Estamos en una violencia desatada en muchos focos y sitios de este pequeño planeta. Hay otras silenciadas, invisibilizadas, quizá porque son continuas, o “menos importantes” para los grandes intereses mundiales y económicos.
Las víctimas son siempre las mismas, los más vulnerables, los más frágiles, y los que “no cuentan”, los “nadies”. Así sucede con las poblaciones indígenas en nuestro continente, arrasadas o expulsadas de sus tierras, hambreadas, obligadas a una supervivencia fuera de su cultura y enclave natural, en las periferias hostiles de ciudades que también los rechazan, cayendo frecuentemente en redes de narcotráfico o de prostitución. En su desesperación se aferran a quimeras, al “sueño americano”, y procuran a cualquier costo, al de la propia vida, sortear barreras y muros para llegar a un nuevo infierno.

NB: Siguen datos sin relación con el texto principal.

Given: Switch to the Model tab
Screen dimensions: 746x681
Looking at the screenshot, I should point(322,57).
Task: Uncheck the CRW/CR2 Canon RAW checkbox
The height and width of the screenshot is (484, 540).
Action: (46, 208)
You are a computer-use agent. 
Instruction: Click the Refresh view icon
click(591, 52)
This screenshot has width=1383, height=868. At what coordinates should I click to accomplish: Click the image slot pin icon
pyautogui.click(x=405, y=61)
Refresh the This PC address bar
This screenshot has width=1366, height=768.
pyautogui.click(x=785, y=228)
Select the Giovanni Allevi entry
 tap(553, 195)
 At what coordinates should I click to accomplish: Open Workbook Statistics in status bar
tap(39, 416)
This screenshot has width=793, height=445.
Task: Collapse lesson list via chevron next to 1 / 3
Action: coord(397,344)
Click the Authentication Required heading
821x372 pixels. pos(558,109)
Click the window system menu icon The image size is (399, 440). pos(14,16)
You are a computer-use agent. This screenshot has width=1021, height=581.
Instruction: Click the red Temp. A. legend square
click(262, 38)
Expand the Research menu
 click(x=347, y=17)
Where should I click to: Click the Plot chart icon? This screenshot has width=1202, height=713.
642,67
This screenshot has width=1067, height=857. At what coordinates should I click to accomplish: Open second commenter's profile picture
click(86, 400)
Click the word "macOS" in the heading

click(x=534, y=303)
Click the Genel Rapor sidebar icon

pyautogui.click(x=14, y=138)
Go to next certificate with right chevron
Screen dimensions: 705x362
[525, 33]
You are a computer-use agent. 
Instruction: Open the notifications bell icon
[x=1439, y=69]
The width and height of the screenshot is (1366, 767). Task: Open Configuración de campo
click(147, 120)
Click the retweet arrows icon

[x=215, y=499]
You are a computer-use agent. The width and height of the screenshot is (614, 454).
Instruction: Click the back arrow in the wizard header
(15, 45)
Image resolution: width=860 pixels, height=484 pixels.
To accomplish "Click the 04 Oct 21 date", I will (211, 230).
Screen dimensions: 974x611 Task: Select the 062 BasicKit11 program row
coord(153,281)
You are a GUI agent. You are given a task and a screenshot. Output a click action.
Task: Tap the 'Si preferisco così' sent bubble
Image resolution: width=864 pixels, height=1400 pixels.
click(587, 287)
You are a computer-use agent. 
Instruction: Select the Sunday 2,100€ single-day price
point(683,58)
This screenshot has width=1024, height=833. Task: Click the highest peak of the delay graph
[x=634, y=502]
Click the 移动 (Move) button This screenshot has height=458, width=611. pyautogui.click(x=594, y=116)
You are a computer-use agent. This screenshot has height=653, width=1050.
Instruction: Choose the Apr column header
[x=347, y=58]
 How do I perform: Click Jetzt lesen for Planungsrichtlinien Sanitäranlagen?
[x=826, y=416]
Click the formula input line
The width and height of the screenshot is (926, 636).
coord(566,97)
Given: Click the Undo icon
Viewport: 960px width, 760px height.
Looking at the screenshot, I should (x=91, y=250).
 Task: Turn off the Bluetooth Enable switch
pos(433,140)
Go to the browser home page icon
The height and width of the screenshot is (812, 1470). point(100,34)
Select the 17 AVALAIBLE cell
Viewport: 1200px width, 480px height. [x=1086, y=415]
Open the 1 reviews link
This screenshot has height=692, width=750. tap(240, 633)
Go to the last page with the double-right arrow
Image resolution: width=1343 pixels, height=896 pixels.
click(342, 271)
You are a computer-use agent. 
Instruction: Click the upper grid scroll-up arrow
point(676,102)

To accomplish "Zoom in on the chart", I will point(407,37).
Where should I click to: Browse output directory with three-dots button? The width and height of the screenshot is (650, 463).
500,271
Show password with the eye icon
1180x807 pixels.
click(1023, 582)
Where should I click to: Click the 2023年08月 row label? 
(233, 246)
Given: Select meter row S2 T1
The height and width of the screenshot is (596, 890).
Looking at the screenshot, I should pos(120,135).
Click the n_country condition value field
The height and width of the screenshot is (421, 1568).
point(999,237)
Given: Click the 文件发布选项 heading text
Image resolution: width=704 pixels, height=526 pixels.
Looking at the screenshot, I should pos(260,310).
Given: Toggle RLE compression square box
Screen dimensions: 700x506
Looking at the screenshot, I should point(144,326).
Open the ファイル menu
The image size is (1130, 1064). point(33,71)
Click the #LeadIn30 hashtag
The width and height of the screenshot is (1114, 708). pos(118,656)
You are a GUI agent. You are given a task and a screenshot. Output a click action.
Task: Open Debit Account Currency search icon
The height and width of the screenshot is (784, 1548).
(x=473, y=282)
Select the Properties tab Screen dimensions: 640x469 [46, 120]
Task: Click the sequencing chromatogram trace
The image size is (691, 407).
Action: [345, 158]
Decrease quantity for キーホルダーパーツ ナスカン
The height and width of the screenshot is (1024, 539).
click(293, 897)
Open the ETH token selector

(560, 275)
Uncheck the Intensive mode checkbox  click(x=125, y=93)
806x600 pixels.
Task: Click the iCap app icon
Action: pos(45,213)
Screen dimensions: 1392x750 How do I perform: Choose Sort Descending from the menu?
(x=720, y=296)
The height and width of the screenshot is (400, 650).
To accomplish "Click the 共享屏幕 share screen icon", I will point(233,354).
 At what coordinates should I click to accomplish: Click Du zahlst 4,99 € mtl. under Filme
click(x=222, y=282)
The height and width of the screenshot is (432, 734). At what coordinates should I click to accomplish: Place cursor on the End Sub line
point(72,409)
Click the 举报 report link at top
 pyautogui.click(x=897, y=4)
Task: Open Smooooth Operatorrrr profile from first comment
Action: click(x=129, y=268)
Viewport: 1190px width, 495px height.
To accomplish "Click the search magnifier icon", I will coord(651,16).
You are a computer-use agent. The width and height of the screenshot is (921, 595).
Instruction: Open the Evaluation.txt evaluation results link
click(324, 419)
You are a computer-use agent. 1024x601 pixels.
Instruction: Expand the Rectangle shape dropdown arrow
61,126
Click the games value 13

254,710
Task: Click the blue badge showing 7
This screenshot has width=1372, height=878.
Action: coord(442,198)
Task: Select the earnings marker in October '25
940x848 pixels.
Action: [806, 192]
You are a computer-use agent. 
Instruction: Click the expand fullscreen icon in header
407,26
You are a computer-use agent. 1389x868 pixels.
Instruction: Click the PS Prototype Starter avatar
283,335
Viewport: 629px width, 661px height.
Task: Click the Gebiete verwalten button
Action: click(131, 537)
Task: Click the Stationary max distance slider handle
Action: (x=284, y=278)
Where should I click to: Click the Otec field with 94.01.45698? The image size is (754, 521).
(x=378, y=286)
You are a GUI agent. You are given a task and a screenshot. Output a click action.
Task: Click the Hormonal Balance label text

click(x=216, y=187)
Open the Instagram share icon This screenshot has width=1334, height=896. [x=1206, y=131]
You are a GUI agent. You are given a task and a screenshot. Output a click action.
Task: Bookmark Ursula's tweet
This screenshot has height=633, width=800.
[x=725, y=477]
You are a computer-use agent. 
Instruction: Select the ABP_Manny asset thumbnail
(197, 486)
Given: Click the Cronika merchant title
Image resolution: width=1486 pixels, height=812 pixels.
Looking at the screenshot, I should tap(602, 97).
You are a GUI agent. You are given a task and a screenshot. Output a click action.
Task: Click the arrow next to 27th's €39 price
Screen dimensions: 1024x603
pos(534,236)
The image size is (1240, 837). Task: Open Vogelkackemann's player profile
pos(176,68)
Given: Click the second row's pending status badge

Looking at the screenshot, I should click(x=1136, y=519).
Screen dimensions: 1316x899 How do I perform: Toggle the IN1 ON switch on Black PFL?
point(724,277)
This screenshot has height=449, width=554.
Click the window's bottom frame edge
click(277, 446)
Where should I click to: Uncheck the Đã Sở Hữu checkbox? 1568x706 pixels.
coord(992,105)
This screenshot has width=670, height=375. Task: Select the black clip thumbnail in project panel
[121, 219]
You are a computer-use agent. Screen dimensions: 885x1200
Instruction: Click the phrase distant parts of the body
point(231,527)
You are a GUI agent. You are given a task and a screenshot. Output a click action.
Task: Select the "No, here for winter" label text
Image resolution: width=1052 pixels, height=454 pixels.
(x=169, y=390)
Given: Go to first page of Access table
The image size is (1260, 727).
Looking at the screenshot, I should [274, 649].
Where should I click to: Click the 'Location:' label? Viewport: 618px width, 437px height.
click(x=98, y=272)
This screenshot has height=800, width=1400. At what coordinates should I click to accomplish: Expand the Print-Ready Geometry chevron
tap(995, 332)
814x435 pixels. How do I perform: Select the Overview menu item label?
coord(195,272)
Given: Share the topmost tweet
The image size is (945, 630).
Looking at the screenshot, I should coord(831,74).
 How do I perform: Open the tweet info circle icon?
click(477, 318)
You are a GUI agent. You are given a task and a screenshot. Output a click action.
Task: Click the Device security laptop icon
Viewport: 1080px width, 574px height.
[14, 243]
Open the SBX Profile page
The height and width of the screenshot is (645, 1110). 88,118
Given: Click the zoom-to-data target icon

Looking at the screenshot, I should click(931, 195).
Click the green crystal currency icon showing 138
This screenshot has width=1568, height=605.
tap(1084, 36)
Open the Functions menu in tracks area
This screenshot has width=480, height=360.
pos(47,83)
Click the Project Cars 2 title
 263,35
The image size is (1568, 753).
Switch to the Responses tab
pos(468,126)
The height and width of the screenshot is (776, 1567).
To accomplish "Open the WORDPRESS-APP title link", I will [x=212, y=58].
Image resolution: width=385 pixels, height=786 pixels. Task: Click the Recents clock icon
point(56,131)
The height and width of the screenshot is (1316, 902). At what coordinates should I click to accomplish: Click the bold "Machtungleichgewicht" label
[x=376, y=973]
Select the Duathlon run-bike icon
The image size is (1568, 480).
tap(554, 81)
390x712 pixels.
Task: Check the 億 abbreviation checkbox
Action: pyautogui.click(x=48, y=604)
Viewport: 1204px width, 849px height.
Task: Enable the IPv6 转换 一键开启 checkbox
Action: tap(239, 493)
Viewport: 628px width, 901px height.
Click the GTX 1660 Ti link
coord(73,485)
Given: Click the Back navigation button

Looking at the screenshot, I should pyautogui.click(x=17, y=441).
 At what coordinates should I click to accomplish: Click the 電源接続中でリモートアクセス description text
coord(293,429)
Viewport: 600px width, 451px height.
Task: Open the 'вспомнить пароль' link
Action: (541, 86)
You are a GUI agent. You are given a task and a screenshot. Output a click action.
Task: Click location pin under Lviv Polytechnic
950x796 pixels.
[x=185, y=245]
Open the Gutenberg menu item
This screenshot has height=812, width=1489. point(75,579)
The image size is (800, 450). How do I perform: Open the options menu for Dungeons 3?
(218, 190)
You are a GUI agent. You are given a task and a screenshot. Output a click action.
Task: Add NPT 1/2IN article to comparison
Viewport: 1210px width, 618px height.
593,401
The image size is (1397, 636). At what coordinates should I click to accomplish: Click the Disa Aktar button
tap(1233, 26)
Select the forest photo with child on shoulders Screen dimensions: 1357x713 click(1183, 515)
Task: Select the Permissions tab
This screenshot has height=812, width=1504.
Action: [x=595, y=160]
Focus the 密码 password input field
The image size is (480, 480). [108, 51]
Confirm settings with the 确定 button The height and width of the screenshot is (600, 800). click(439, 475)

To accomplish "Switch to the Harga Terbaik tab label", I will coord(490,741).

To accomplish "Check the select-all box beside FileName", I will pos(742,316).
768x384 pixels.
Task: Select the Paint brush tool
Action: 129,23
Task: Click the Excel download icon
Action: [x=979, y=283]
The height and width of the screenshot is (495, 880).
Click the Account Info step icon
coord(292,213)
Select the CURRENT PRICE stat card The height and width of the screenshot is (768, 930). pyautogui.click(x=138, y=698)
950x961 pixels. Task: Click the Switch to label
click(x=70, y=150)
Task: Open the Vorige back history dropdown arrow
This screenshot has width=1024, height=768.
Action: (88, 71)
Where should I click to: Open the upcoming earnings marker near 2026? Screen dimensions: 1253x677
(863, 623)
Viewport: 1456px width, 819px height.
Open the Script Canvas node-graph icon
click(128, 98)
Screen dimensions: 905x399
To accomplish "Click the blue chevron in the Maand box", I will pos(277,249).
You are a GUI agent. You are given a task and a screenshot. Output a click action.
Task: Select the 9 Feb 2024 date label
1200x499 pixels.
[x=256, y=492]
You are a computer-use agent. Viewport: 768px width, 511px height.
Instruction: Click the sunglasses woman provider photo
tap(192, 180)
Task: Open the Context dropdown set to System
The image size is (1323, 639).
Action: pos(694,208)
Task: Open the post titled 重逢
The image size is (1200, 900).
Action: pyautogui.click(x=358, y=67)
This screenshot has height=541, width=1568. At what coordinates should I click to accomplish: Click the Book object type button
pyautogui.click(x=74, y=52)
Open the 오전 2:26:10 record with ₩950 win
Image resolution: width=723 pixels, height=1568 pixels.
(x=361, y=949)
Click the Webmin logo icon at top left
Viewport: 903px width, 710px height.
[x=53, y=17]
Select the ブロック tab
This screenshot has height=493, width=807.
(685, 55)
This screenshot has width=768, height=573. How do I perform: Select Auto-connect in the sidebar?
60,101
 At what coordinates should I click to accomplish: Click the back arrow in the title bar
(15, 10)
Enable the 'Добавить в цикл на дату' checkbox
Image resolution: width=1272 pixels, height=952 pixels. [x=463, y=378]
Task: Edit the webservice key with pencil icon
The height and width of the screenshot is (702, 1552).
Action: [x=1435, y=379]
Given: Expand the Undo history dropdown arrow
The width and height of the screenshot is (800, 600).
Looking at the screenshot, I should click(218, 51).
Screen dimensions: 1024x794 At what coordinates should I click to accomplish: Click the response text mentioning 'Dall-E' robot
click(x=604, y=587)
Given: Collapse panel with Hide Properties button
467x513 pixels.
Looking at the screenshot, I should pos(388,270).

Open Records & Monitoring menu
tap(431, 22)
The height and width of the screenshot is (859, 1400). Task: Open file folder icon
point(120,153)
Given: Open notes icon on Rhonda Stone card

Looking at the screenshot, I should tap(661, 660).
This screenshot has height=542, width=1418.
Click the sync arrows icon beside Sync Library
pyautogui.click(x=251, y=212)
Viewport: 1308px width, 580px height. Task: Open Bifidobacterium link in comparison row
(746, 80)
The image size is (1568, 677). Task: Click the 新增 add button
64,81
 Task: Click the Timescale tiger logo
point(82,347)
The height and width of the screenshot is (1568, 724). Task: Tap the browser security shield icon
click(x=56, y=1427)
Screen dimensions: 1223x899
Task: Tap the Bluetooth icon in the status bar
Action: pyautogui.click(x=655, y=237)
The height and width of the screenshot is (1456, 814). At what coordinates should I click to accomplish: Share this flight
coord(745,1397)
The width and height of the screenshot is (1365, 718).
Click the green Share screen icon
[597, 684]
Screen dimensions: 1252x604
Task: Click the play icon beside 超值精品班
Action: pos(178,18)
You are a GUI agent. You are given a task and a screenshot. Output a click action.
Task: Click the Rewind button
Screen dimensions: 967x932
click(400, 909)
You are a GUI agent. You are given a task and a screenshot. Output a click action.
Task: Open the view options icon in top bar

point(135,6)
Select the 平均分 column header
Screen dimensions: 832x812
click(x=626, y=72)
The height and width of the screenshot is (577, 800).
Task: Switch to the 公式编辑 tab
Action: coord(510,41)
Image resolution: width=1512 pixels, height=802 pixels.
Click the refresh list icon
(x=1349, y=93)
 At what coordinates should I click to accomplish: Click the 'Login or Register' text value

Todo esto a lo que asistimos ya sea porque se nos imponen las crueles imágenes repetidas una y otra vez en las pantallas, o a lo que llegamos a saber con más esfuerzo de poblaciones indefensas en otras regiones, muchas veces más próximas, nos interpela hondamente como humanidad, así empezamos este artículo.
¿Hacia dónde vamos? ¿Hacia la destrucción como especie, como piensan muchos? ¿Hacia una limpieza étnica y social, donde queden sobre la tierra los más poderosos, y desaparezcan los insignificantes para los criterios mercantilistas? ¿Eso es lo que se busca, en definitiva, “aliviar” al planeta de miles de millones de sobrantes, porque los recursos son insuficientes? Si matamos a todos los “malos” e “inútiles”, ¿no quedamos acaso sólo los asesinos? ¿Nos permitiremos como humanidad esto pasivamente?
Si como humanidad estamos como anestesiados y paralizados, como seguidores de Jesús, ¿dónde nos ubicaremos? ¿qué conciencia y valores podemos aportar? ¿Claudicaremos en la desesperanza, “tiraremos la toalla” y nos sumiremos en el llanto amargo? Pedro le dijo a Jesús cuando les preguntó si también ellos quieren irse, “¿Señor, a quién iremos, tú tienes palabra de vida eterna?”
En este sentido es que pueden iluminarnos las palabras de Pablo a los Corintios, con humildad el Apóstol muestra las heridas, el dolor, reconoce que están atribulados, perplejos, perseguidos, derribados. Pero simultáneamente, desde su honda fe en la victoria última de Jesús, de su promesa y anuncio de Vida abundante, afirma la capacidad de resistencia -o resiliencia-: no estamos aplastados, aniquilados, ni abandonados.
Sí, estamos viviendo en nuestra propia humanidad sufriente hoy la cruz de Jesús, su muerte, su “derrota” ante fuerzas poderosas. Jesús sigue muriendo hoy en nuestras muertes físicas y en la pérdida de humanidad al aceptar como naturales, o peor aún, como merecidos, el dolor inenarrable de niños, niñas, mujeres, civiles, de miles de hermanos en la franja de Gaza, Israel ¡y por doquier!
Pero Pablo alienta a aquella comunidad, y su voz llega a nosotros hoy, animándonos a creer que también en nuestra humanidad se manifestará la vida de Jesús, su resurrección. Como Pablo también esperamos que, en nuestra humanidad malherida, brotará la luz de la conciencia; la sangre y las lágrimas derramadas lavarán la inercia y el silencio cómplice.
Acabo de recibir una canción en que el autor invoca a la tierra y sus fuerzas naturales, para volver a entroncar con la vida “para echar abajo el muro de las separaciones, y que el amor reúna nuestros corazones”. Sigue la canción “somos la voz del universo y el corazón es una antorcha, que ilumina el camino. Doy fe, doy fe”. Confiamos en que este jaque mate a nuestra soberbia de creernos dioses de vida y de muerte, paradójicamente despertará la humildad de hijos, de creaturas todas, y así llegar a conectar con lo mejor de lo recibido, con aquel soplo originario que insufló Dios para dar vida al barro y echar a andar una aventura humana-hermana con final feliz.